## Activity
Pictures aside, reproduce exactly and only the lines below, starting at the one containing "Instruction: Collapse the" and ending at the last line.

## Records for this exercise
......
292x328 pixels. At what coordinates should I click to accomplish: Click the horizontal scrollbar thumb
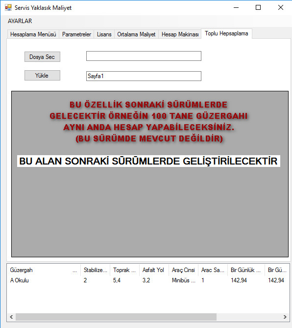click(116, 317)

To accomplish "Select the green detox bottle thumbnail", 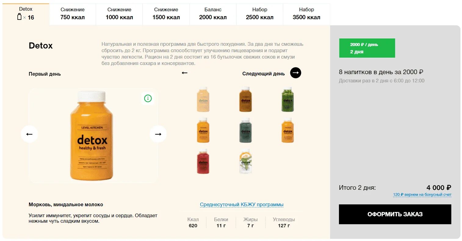I will coord(287,100).
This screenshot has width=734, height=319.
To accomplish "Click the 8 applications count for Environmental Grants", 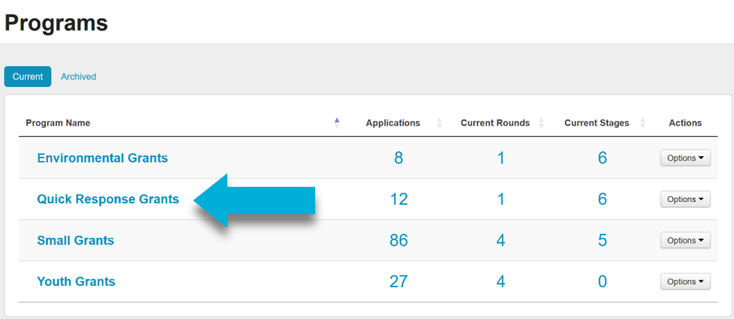I will coord(399,158).
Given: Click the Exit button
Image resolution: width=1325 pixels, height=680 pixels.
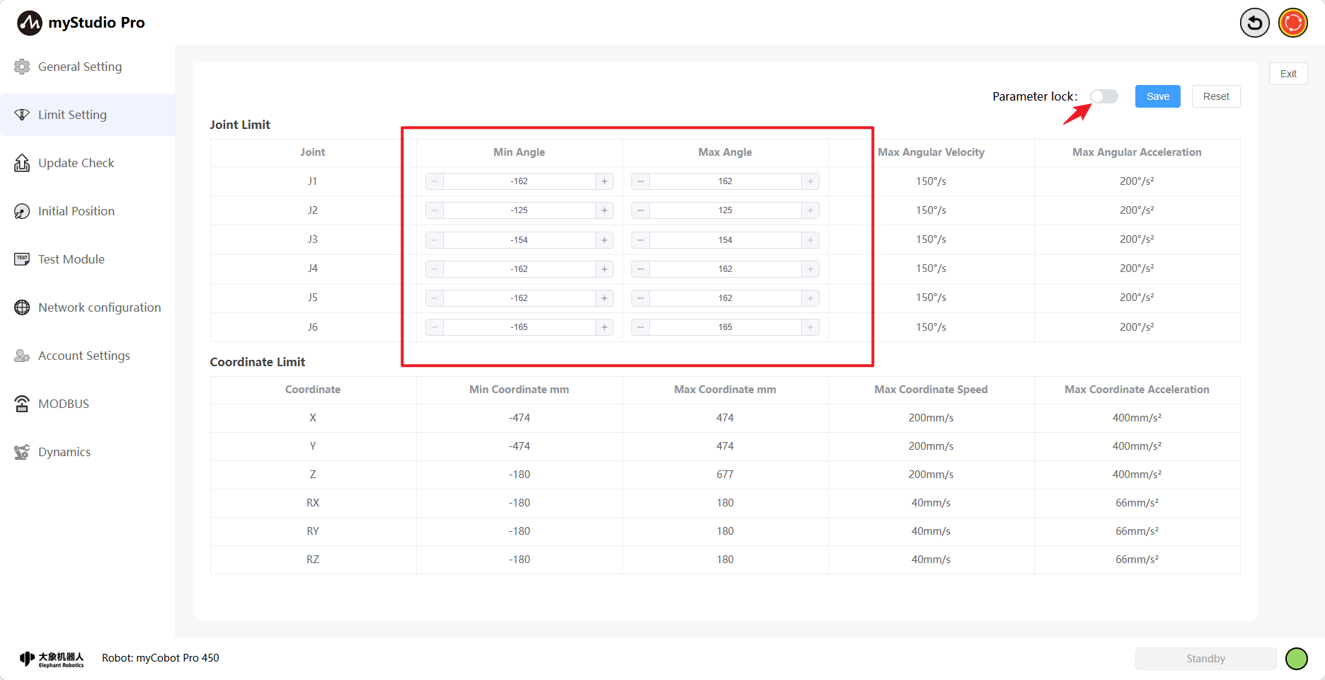Looking at the screenshot, I should click(1287, 74).
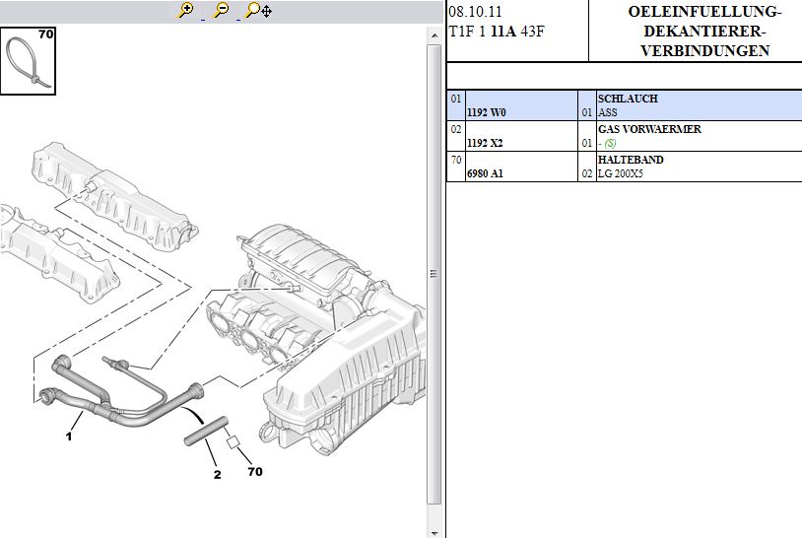Click the zoom in magnifier icon
This screenshot has height=538, width=802.
[185, 11]
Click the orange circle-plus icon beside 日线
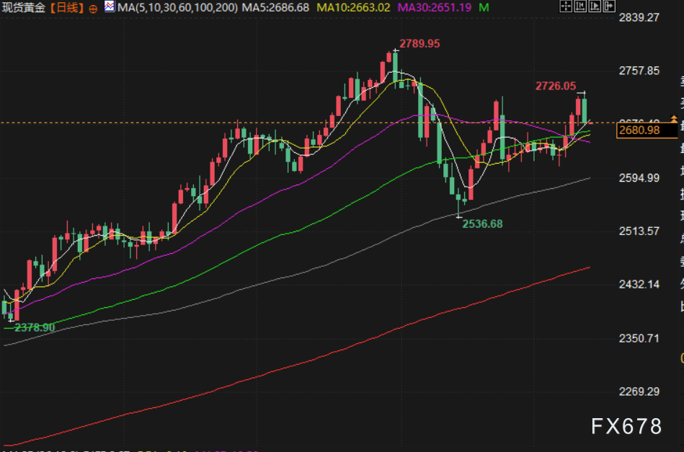 [x=93, y=9]
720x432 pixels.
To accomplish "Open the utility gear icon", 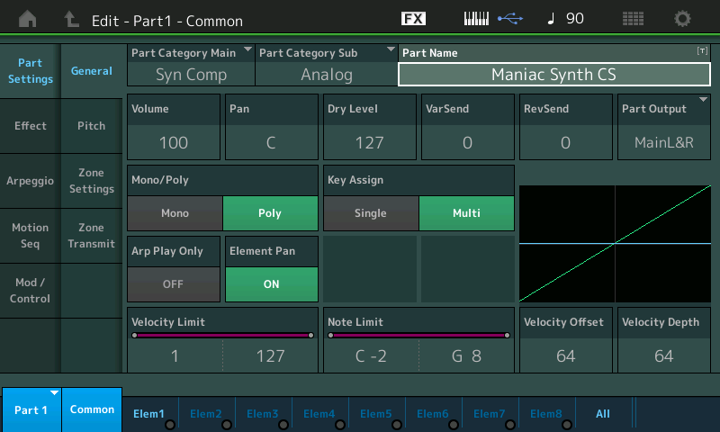I will [683, 19].
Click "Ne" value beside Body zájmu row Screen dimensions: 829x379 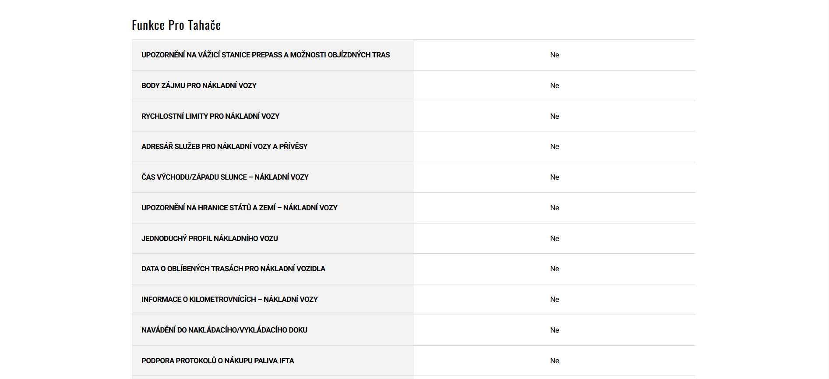tap(554, 86)
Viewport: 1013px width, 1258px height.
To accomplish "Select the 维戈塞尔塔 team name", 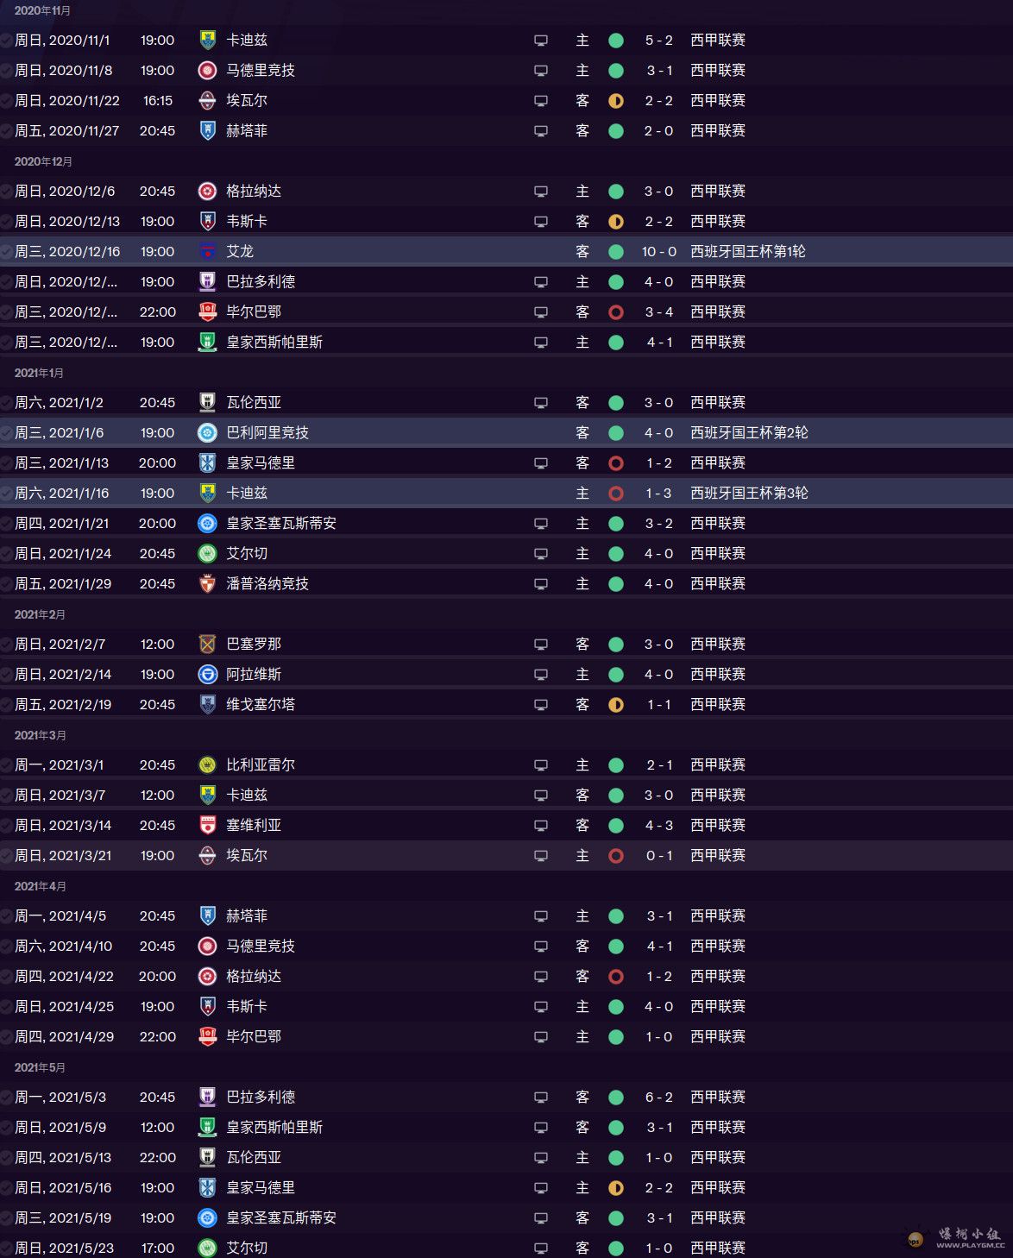I will click(x=261, y=705).
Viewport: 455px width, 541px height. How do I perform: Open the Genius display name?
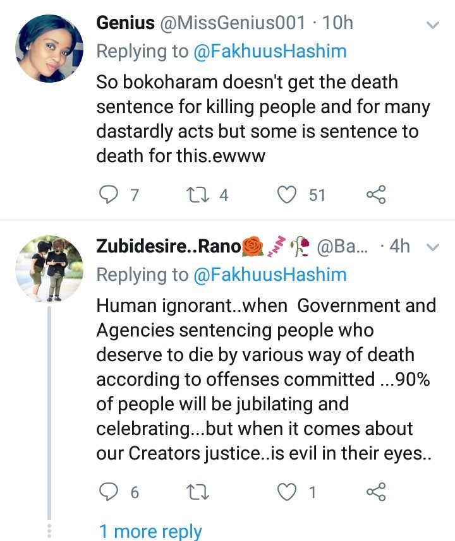[x=125, y=23]
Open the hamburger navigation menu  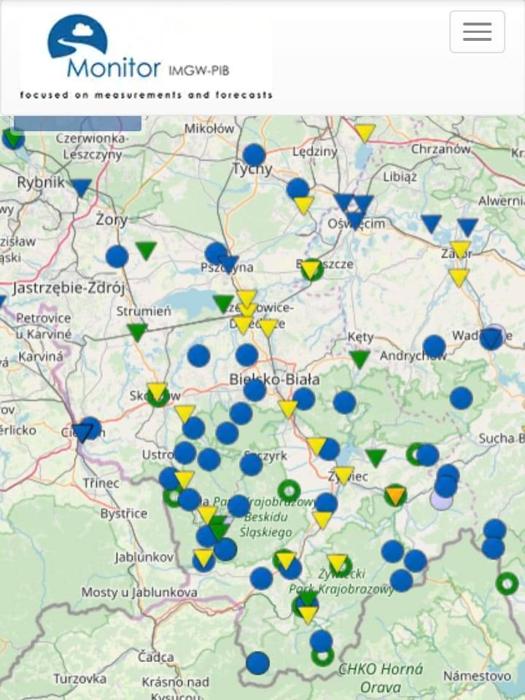tap(477, 32)
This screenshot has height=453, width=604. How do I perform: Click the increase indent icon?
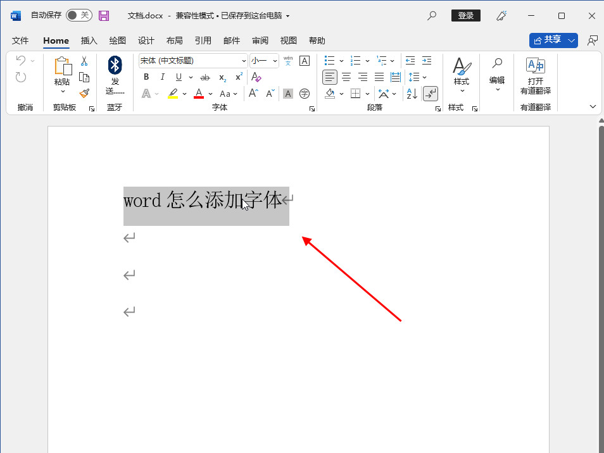point(427,61)
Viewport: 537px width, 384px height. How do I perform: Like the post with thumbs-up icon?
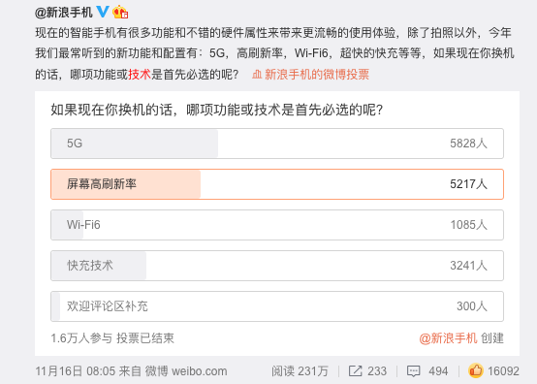[476, 370]
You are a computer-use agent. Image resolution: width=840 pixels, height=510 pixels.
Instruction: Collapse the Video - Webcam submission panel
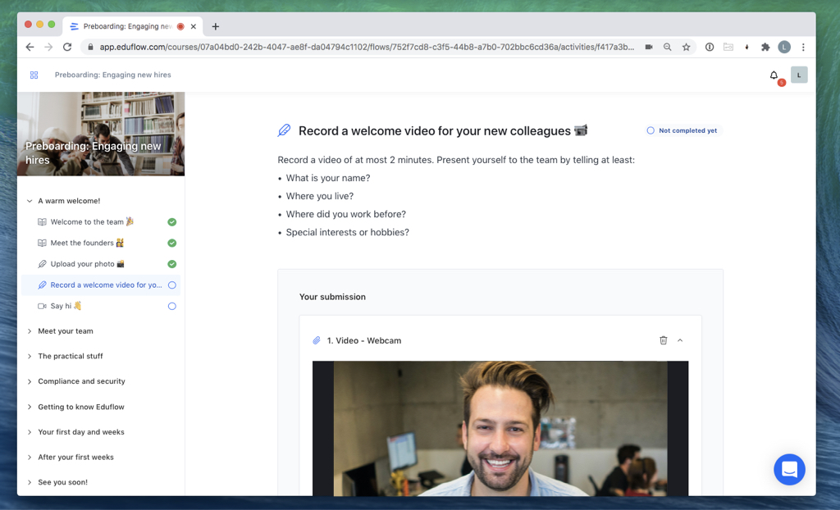pyautogui.click(x=680, y=340)
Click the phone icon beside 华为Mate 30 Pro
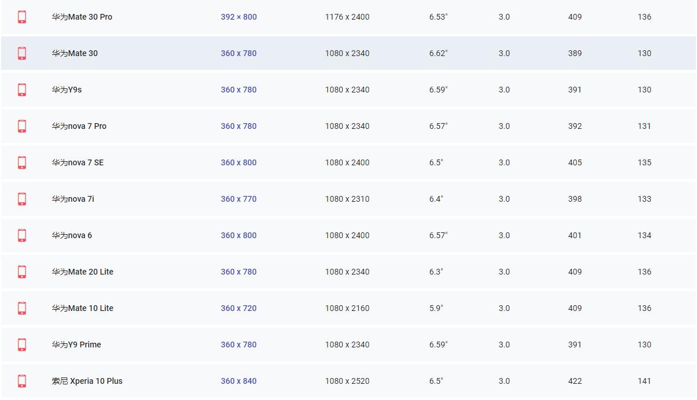The width and height of the screenshot is (697, 400). [x=22, y=17]

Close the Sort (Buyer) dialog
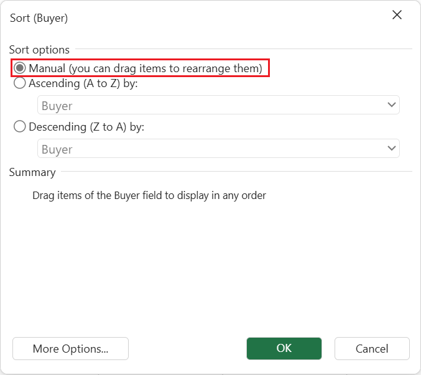397,16
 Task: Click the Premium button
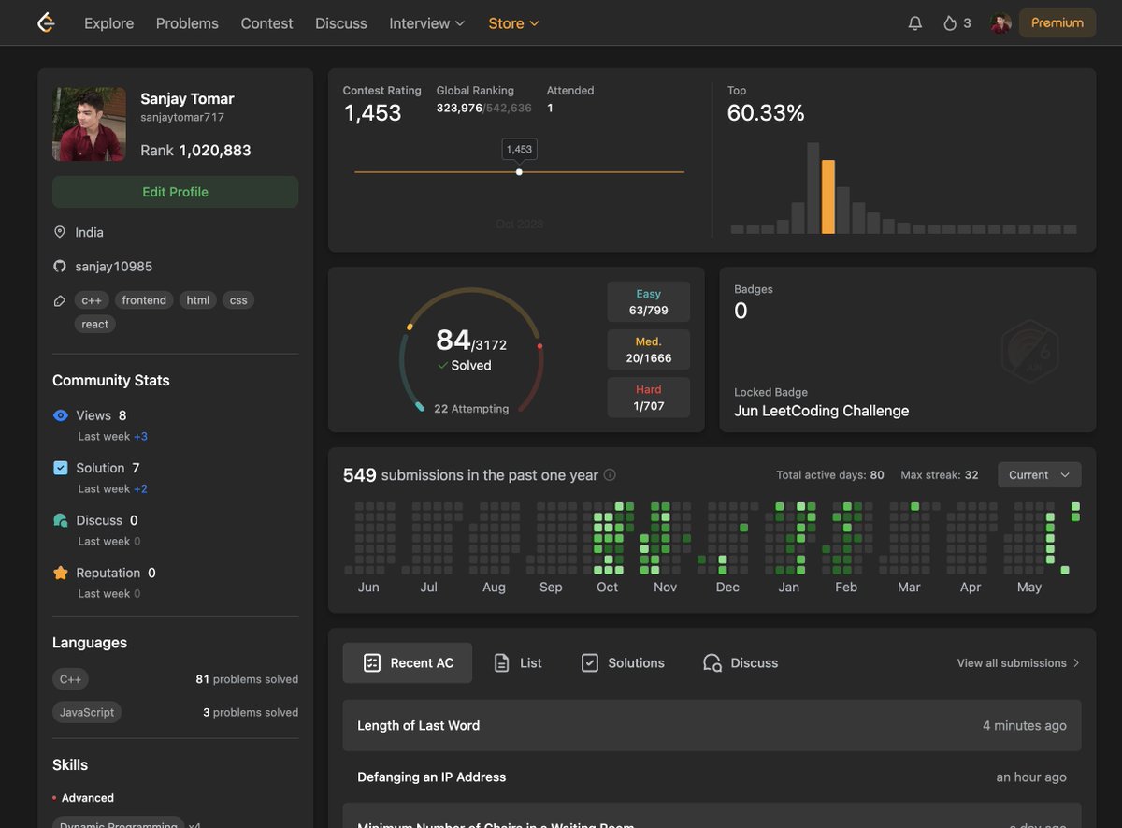coord(1057,22)
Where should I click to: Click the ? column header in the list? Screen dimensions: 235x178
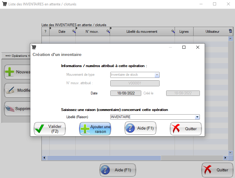[x=45, y=32]
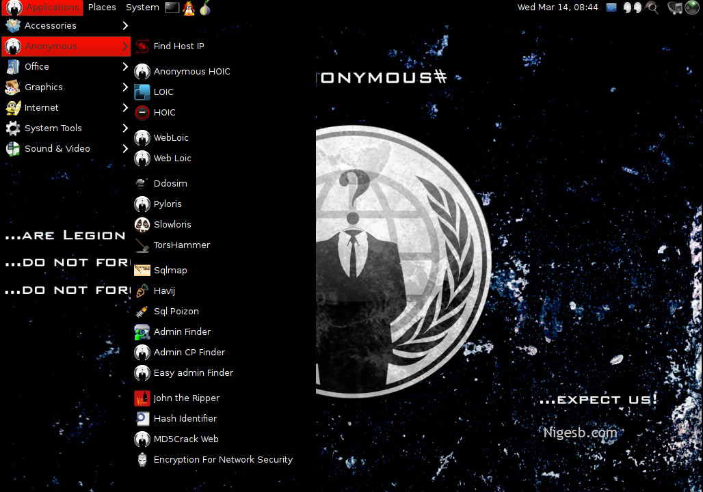Expand the System Tools submenu arrow
Viewport: 703px width, 492px height.
click(125, 128)
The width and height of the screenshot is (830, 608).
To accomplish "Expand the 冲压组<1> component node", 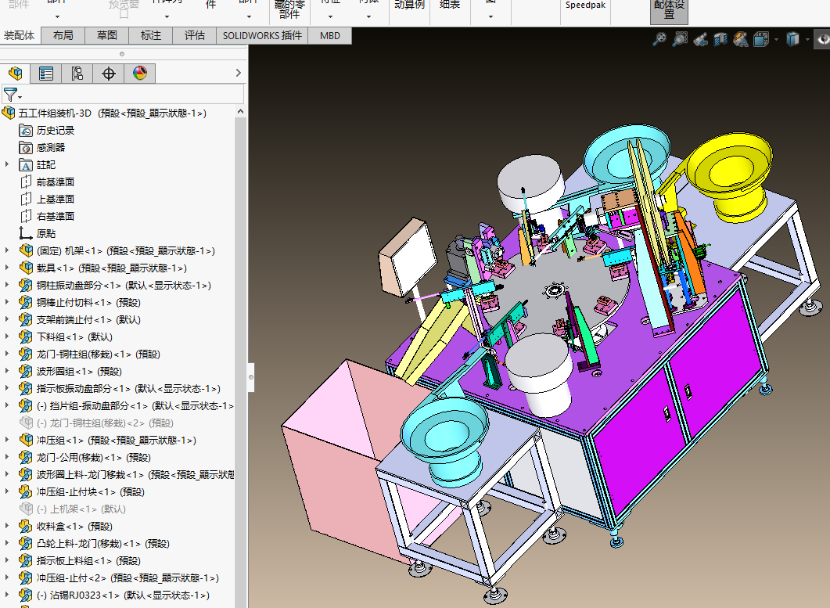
......
## Solved problem
Instruction: Collapse the Video - Webcam submission panel
pyautogui.click(x=680, y=340)
Click the phone icon beside 华为Mate 30 Pro
The width and height of the screenshot is (697, 400). [x=22, y=17]

Close the Sort (Buyer) dialog
397,16
 Task: Click the Premium button
coord(1057,22)
Where should I click to: Click the ? column header in the list? Screen dimensions: 235x178
[x=45, y=32]
Expand the System Tools submenu arrow
Viewport: 703px width, 492px height.
click(125, 128)
The width and height of the screenshot is (830, 608).
To accomplish "Expand the 冲压组<1> component node", 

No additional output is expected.